ACTION ITEM :: Pictures aside, write out every record exactly as it appears.
----------------------------------------
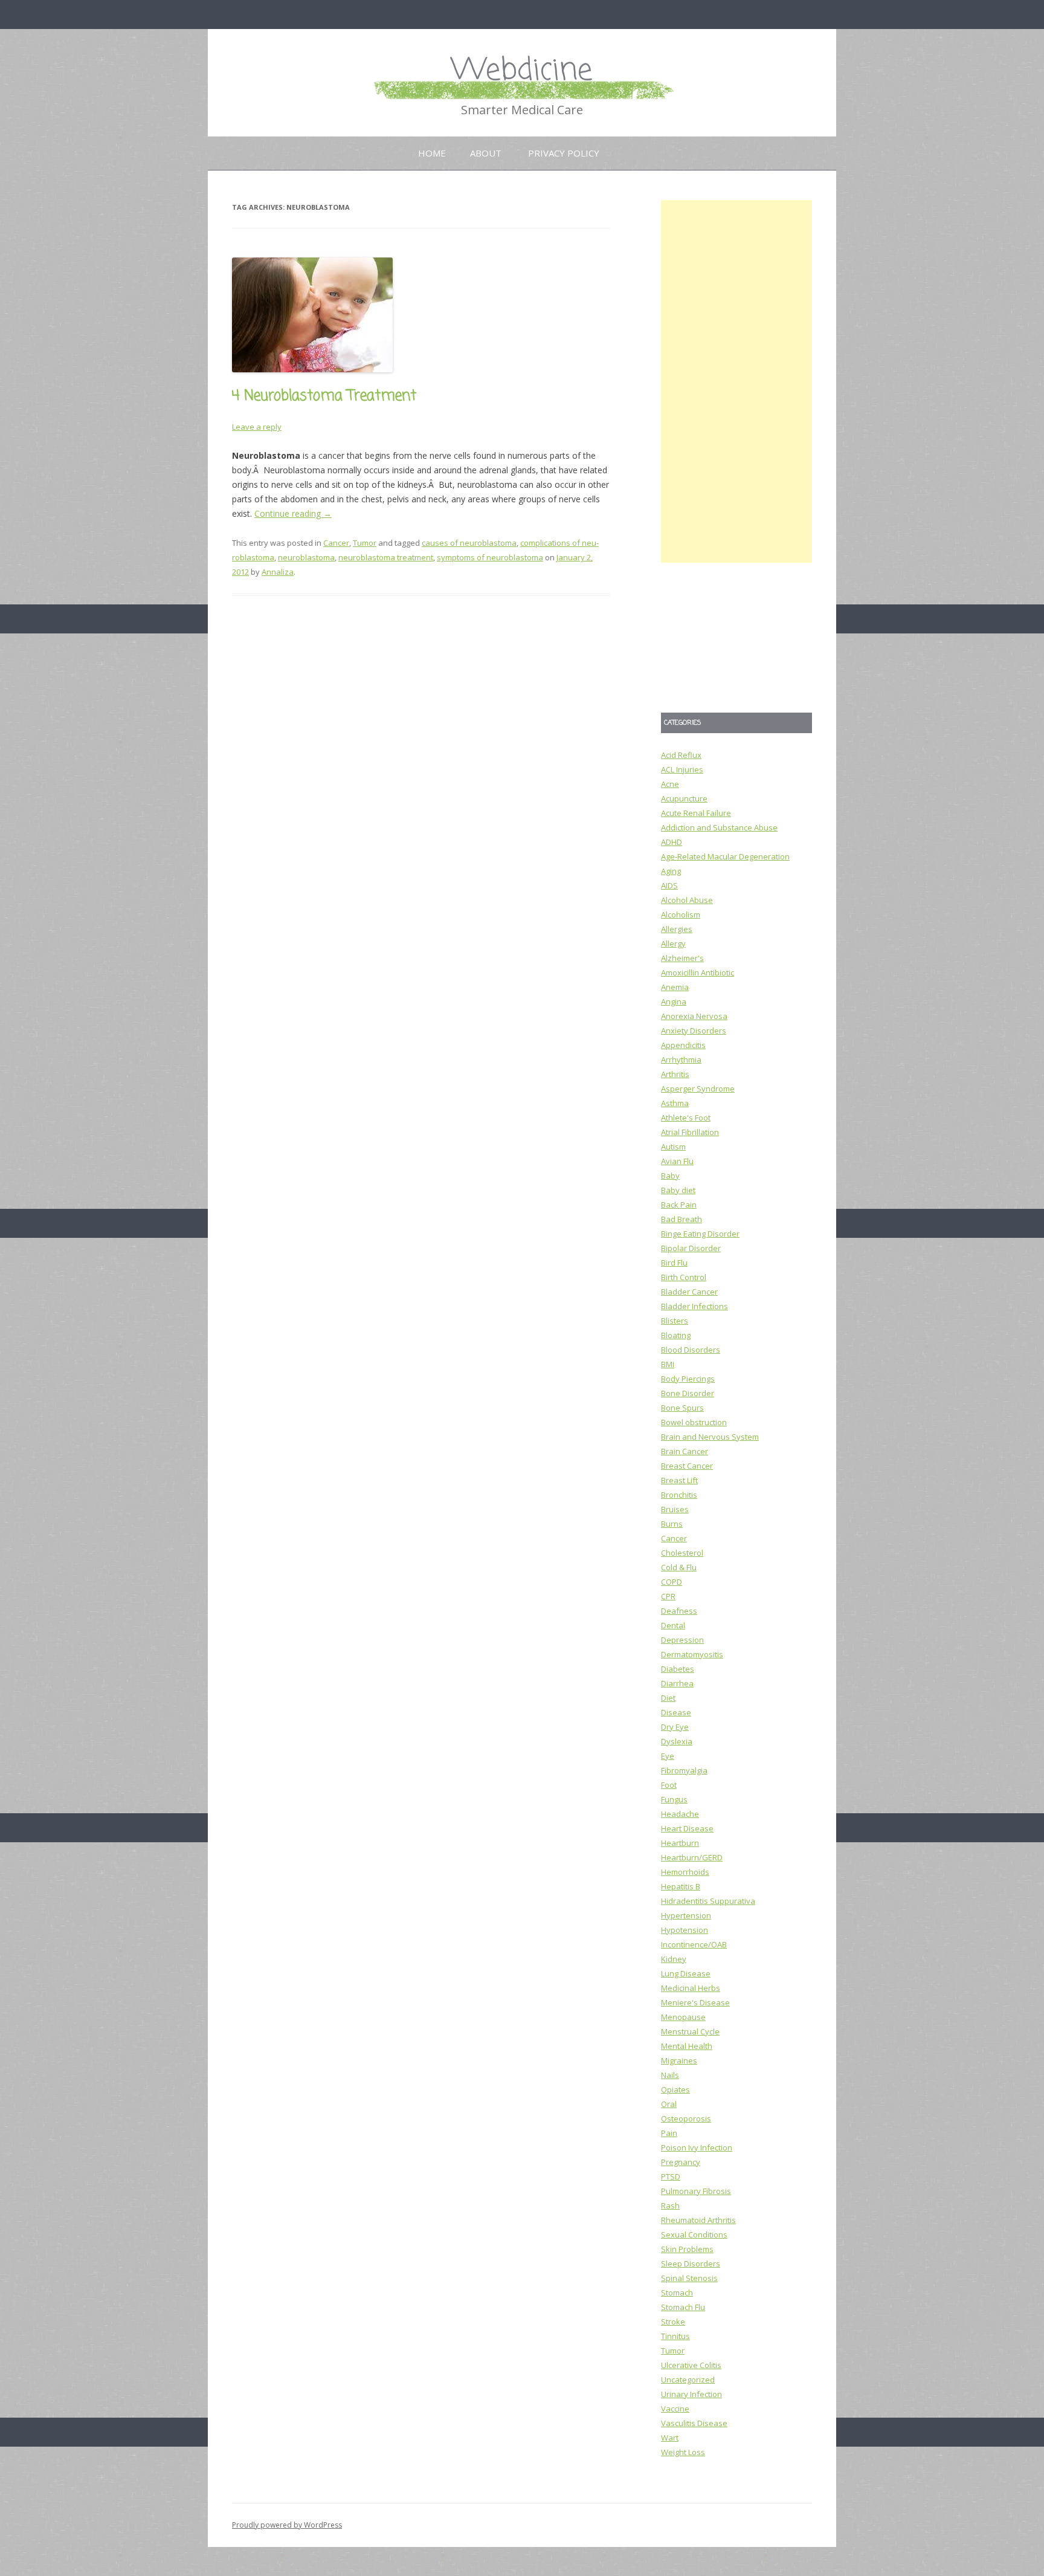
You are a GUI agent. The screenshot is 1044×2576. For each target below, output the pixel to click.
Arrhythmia (681, 1059)
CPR (668, 1596)
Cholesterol (682, 1552)
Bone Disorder (687, 1393)
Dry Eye (675, 1726)
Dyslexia (676, 1741)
----------------------------------------
OUTPUT FOR THIS TASK ::
You are a GUI agent. The screenshot is 1044×2576. For each target below, output the pixel to click.
Arrhythmia (681, 1059)
CPR (668, 1596)
Cholesterol (682, 1552)
Bone Disorder (687, 1393)
Dry Eye (675, 1726)
Dyslexia (676, 1741)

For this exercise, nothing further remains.